• Request 1: In the forum post about the segmentation fault, reproduce everything from "When i try to" down to "using double pointer??", swapping "double pointer" for "pointer to pointer".
[Start Document extract]
When i try to run the program with command line argument "lemon", the successfully deletes the vowels. i.e the program deletes the vowels successfully if the argument doesn't contain consequetive vowels.
On the other hand, if i try to do the same with command line argument "aeiou", the program crashes with message Segmentation fault(core dumped).. I am not getting any idea how to handle this..
The program must not create any global variables so i've used double pointer.
All the functions are working properly this problem may have occured due to some mistakes in locate() and removeVowels() function but i cannot figure out what the mistake is.
can this problem be solved using double pointer??
I cannot figure out what is wrong in this program.. I am new to c programming, please help me with this.. Please rectify me..
Thanks in advance.
The complete code is given below:
#include<stdio.h>
#include<string.h>
#include<stdlib.h>
struct linkedList {
char ch;
struct linkedList *node;
};
void printMenu(void);
char* combineWithNoSpaces(int, char *[]);
void addTolinkedList(char *, struct linkedList **, int *);
void printLinkedList(struct linkedList **);
struct linkedList *locate(struct linkedList**);
int delHead(struct linkedList **);
void removeVowels(struct linkedList**);
int isEmpty(struct linkedList **);
int main(int argc, char *argv[]) {
int choice, indexer = 0;
struct linkedList *s;
char *string;
if (argc == 1) {
printf("Parse a sentence");
} else {
s = (struct linkedList *) malloc(sizeof(struct linkedList));
string = combineWithNoSpaces(argc, argv);
addTolinkedList(string, &s, &indexer);
while (1) {
printMenu();
scanf("%d", &choice);
if (choice == 1) {
printLinkedList(&s);
} else if (choice == 2) {
if (!delHead(&s))
[End Document extract]
[Start Input data]
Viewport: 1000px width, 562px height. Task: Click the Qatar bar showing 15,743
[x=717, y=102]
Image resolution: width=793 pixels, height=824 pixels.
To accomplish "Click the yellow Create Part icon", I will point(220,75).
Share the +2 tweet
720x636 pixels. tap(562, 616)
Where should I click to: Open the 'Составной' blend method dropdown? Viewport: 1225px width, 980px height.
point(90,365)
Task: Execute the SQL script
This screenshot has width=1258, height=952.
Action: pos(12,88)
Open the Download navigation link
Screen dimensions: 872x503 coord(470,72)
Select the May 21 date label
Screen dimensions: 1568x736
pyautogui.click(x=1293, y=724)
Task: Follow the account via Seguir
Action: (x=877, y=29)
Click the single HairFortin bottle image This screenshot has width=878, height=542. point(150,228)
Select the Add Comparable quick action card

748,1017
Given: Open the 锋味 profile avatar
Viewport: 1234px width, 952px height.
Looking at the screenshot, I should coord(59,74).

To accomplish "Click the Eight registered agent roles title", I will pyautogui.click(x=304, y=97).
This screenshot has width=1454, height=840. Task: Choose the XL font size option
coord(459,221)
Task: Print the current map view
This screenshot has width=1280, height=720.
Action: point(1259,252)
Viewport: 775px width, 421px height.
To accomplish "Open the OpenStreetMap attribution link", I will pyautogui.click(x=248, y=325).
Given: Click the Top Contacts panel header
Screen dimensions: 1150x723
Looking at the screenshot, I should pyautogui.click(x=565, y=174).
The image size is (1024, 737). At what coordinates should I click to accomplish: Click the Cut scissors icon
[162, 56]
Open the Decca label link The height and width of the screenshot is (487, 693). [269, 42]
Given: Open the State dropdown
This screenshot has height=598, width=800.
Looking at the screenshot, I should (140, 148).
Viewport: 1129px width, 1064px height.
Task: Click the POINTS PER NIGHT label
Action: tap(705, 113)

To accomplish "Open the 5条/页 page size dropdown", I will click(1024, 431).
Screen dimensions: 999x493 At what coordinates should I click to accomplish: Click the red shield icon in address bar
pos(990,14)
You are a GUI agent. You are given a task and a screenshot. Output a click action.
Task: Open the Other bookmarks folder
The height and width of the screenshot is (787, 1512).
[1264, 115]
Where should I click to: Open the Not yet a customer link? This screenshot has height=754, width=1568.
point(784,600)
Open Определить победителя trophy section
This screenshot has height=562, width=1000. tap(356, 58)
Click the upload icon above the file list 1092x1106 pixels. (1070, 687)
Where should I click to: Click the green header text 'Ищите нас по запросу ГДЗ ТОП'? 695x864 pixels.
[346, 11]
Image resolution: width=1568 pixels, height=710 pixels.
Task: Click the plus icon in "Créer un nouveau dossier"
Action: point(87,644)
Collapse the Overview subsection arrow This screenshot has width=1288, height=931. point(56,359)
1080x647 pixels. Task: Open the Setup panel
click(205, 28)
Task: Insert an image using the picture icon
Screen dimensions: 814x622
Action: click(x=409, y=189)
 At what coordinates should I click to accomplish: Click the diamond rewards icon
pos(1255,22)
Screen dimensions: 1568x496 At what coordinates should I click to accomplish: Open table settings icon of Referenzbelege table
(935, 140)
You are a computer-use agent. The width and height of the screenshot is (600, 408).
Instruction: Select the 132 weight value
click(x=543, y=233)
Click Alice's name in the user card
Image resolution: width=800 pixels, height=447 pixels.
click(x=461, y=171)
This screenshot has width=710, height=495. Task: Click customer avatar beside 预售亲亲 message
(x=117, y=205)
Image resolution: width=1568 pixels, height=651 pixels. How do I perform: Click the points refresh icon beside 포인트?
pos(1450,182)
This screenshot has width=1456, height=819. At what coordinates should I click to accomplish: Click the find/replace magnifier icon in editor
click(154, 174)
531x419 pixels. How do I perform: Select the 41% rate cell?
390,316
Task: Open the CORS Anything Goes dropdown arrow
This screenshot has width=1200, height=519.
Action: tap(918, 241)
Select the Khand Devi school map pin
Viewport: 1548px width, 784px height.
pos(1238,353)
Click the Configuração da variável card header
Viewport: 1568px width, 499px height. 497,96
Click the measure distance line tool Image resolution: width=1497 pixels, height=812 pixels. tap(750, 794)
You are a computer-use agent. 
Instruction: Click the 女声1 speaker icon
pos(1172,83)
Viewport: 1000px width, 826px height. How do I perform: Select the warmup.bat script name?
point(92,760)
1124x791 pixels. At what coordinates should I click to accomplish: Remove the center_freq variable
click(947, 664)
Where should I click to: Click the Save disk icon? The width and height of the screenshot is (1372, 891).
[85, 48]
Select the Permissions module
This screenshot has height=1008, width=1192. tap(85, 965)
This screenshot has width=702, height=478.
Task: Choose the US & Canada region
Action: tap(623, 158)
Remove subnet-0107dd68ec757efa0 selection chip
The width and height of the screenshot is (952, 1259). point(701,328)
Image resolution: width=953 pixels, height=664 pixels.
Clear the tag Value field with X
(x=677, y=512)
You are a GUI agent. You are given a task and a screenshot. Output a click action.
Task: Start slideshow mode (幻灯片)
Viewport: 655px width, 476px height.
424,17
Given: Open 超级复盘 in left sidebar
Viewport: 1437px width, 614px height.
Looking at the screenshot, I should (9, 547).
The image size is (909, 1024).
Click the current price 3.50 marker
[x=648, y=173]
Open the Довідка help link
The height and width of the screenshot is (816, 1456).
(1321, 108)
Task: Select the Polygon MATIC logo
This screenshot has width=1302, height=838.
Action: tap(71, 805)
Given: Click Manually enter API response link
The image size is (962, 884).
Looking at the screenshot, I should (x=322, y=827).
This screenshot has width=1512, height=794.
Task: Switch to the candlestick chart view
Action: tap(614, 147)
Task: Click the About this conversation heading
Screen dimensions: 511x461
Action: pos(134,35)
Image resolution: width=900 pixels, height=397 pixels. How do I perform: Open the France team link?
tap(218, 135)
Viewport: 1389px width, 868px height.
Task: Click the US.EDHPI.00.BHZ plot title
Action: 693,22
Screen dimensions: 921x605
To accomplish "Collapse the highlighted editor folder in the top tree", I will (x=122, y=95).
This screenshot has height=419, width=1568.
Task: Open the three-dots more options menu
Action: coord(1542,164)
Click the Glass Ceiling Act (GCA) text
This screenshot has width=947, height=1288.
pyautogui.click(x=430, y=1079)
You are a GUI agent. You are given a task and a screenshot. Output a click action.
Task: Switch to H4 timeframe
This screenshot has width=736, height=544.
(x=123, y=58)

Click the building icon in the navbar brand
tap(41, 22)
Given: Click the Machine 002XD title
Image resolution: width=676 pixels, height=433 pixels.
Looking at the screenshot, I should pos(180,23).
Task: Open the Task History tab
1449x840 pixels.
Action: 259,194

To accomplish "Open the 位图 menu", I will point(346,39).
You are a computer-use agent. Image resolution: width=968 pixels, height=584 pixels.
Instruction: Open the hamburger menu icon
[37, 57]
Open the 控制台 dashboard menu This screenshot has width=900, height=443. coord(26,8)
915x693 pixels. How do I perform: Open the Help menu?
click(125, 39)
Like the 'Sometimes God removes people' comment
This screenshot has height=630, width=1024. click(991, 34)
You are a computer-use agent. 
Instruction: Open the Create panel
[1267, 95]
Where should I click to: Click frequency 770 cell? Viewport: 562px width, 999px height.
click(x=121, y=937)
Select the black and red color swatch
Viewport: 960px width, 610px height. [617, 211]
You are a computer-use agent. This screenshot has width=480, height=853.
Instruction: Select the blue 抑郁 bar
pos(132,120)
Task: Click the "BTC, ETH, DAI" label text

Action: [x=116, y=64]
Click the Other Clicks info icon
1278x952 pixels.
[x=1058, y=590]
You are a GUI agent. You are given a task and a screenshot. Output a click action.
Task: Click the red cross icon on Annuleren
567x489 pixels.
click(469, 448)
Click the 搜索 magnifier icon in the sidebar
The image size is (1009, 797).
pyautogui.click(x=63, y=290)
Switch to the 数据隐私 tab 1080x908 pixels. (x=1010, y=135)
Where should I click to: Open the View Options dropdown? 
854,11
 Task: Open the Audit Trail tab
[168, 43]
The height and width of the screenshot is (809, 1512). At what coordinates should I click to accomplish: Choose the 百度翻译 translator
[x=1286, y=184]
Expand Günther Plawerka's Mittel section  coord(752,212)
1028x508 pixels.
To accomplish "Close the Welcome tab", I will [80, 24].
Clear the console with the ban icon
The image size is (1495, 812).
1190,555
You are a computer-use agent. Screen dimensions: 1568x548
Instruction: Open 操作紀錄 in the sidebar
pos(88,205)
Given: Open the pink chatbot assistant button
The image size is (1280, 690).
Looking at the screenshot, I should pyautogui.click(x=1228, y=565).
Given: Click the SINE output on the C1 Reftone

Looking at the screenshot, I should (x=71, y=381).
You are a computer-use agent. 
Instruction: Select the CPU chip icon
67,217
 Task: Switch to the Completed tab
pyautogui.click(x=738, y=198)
[End Input data]
• Request 2: Output everything in the records from the line containing "1124x791 pixels. At" down to the line containing "Action: coord(1542,164)" as a numbered list, leaving out blank lines.

• Finished answer 1:
When i try to run the program with command line argument "lemon", the successfully deletes the vowels. i.e the program deletes the vowels successfully if the argument doesn't contain consequetive vowels.
On the other hand, if i try to do the same with command line argument "aeiou", the program crashes with message Segmentation fault(core dumped).. I am not getting any idea how to handle this..
The program must not create any global variables so i've used pointer to pointer.
All the functions are working properly this problem may have occured due to some mistakes in locate() and removeVowels() function but i cannot figure out what the mistake is.
can this problem be solved using pointer to pointer??

• Finished answer 2:
1. 1124x791 pixels. At what coordinates should I click to accomplish: Remove the center_freq variable
2. click(947, 664)
3. Where should I click to: Click the Save disk icon? The width and height of the screenshot is (1372, 891).
4. [85, 48]
5. Select the Permissions module
6. This screenshot has height=1008, width=1192. tap(85, 965)
7. This screenshot has width=702, height=478.
8. Task: Choose the US & Canada region
9. Action: tap(623, 158)
10. Remove subnet-0107dd68ec757efa0 selection chip
11. The width and height of the screenshot is (952, 1259). point(701,328)
12. Image resolution: width=953 pixels, height=664 pixels.
13. Clear the tag Value field with X
14. (x=677, y=512)
15. You are a GUI agent. You are given a task and a screenshot. Output a click action.
16. Task: Start slideshow mode (幻灯片)
17. Viewport: 655px width, 476px height.
18. 424,17
19. Given: Open 超级复盘 in left sidebar
20. Viewport: 1437px width, 614px height.
21. Looking at the screenshot, I should (9, 547).
22. The image size is (909, 1024).
23. Click the current price 3.50 marker
24. [x=648, y=173]
25. Open the Довідка help link
26. The height and width of the screenshot is (816, 1456).
27. (1321, 108)
28. Task: Select the Polygon MATIC logo
29. This screenshot has width=1302, height=838.
30. Action: tap(71, 805)
31. Given: Click Manually enter API response link
32. The image size is (962, 884).
33. Looking at the screenshot, I should (x=322, y=827).
34. This screenshot has width=1512, height=794.
35. Task: Switch to the candlestick chart view
36. Action: tap(614, 147)
37. Task: Click the About this conversation heading
38. Screen dimensions: 511x461
39. Action: pos(134,35)
40. Image resolution: width=900 pixels, height=397 pixels. How do I perform: Open the France team link?
41. tap(218, 135)
42. Viewport: 1389px width, 868px height.
43. Task: Click the US.EDHPI.00.BHZ plot title
44. Action: 693,22
45. Screen dimensions: 921x605
46. To accomplish "Collapse the highlighted editor folder in the top tree", I will (x=122, y=95).
47. This screenshot has height=419, width=1568.
48. Task: Open the three-dots more options menu
49. Action: coord(1542,164)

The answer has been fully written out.